**WHAT IS REQUIRED:** Change "screenshot" to "screen image" in the lines running from the one containing "You are a GUI" through the one containing "pos(1420,115)", inclusive. Give back only those lines, otherwise unchanged, and leave out the pictures.

**RECORDED DATA:**
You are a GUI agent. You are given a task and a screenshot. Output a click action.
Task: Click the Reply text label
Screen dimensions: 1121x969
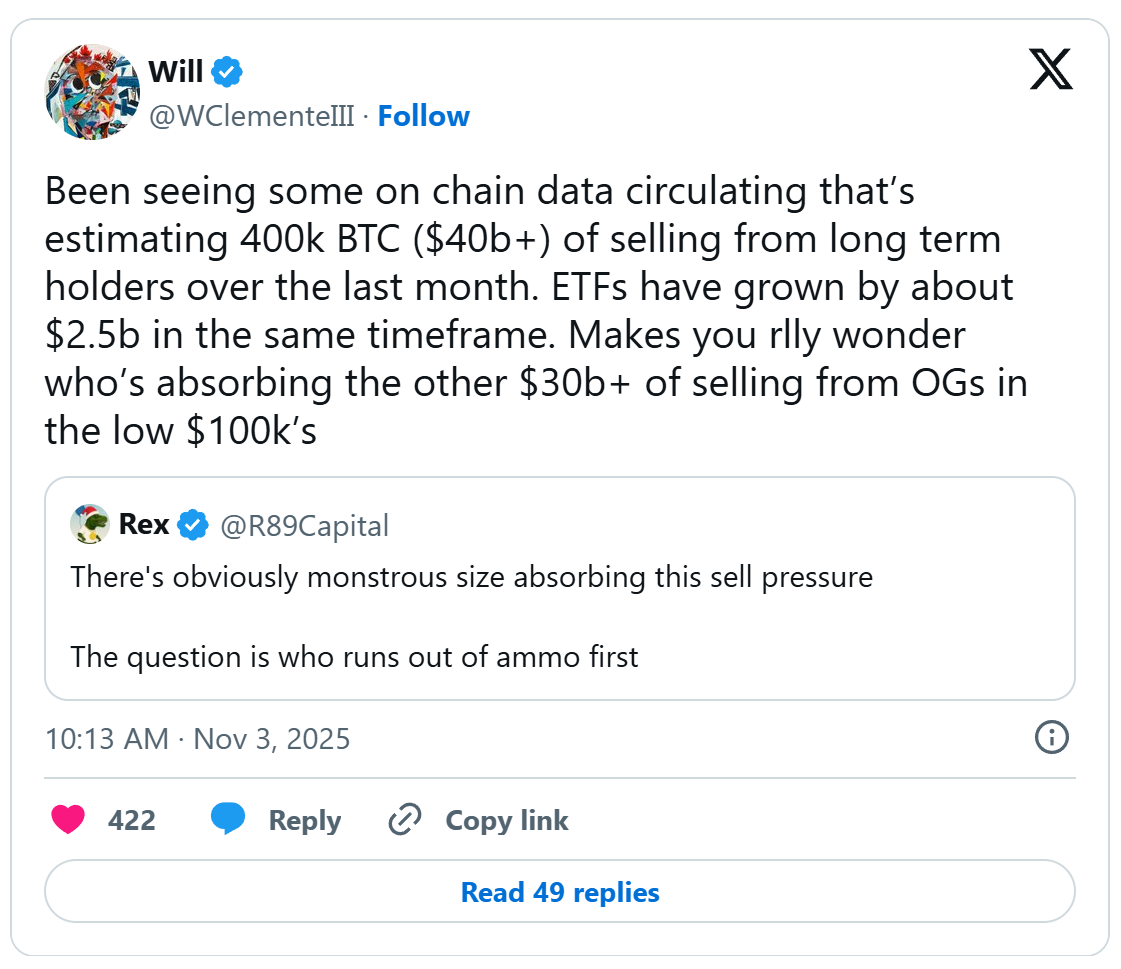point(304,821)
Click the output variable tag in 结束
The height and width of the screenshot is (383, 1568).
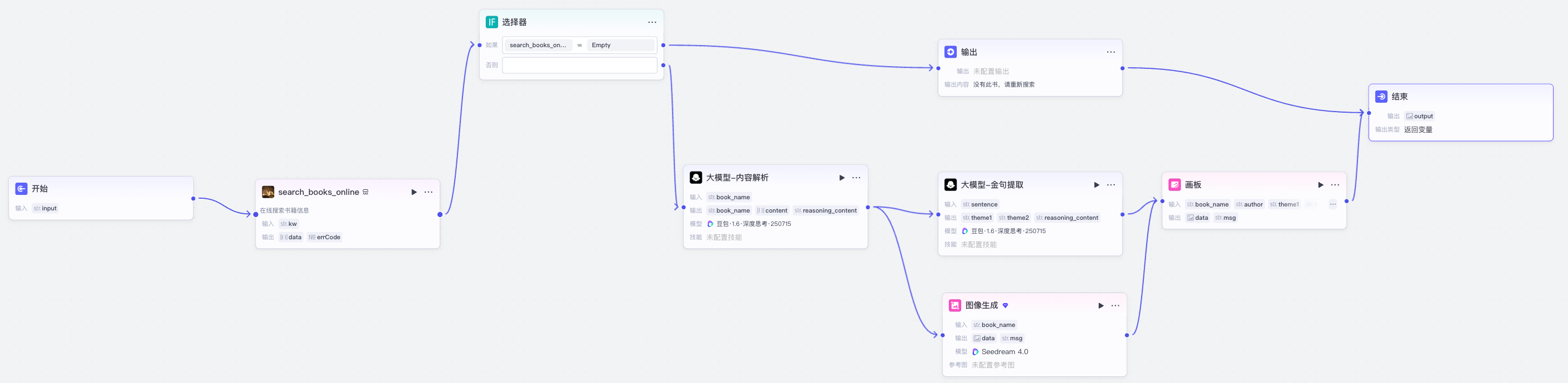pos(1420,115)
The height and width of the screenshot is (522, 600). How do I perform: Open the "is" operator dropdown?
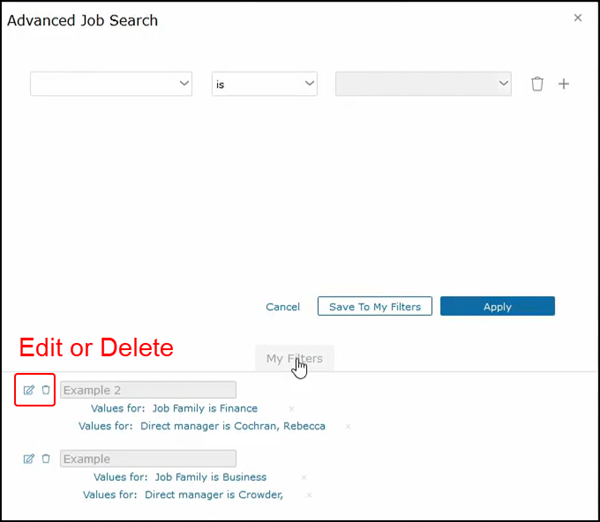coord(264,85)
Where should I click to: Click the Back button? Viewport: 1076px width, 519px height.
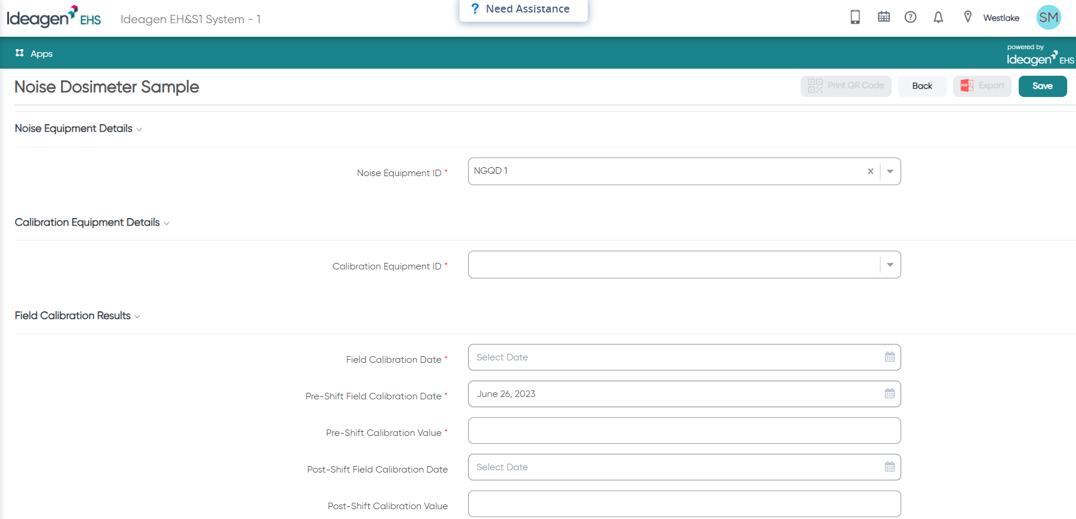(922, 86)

---

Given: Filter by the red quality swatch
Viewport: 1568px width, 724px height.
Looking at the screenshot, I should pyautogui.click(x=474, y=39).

--

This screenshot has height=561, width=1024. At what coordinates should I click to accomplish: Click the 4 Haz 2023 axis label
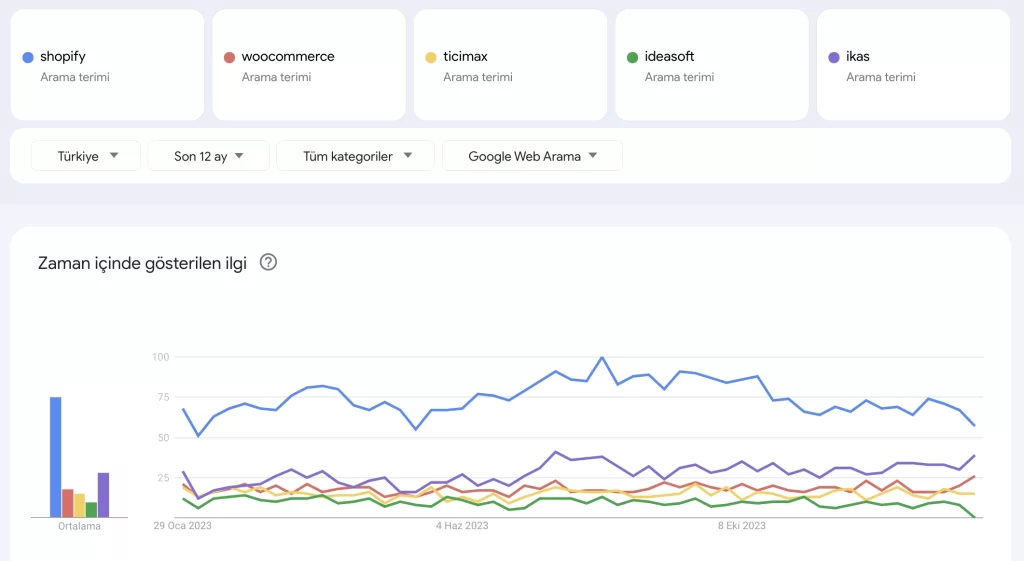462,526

**CORRECT RESULT:**
You are a GUI agent. You are given a task and a screen image. Output a click action.
Task: Click the Reply text label
Screen dimensions: 1121x969
point(304,821)
Click the output variable tag in 结束
The height and width of the screen image is (383, 1568).
pos(1420,115)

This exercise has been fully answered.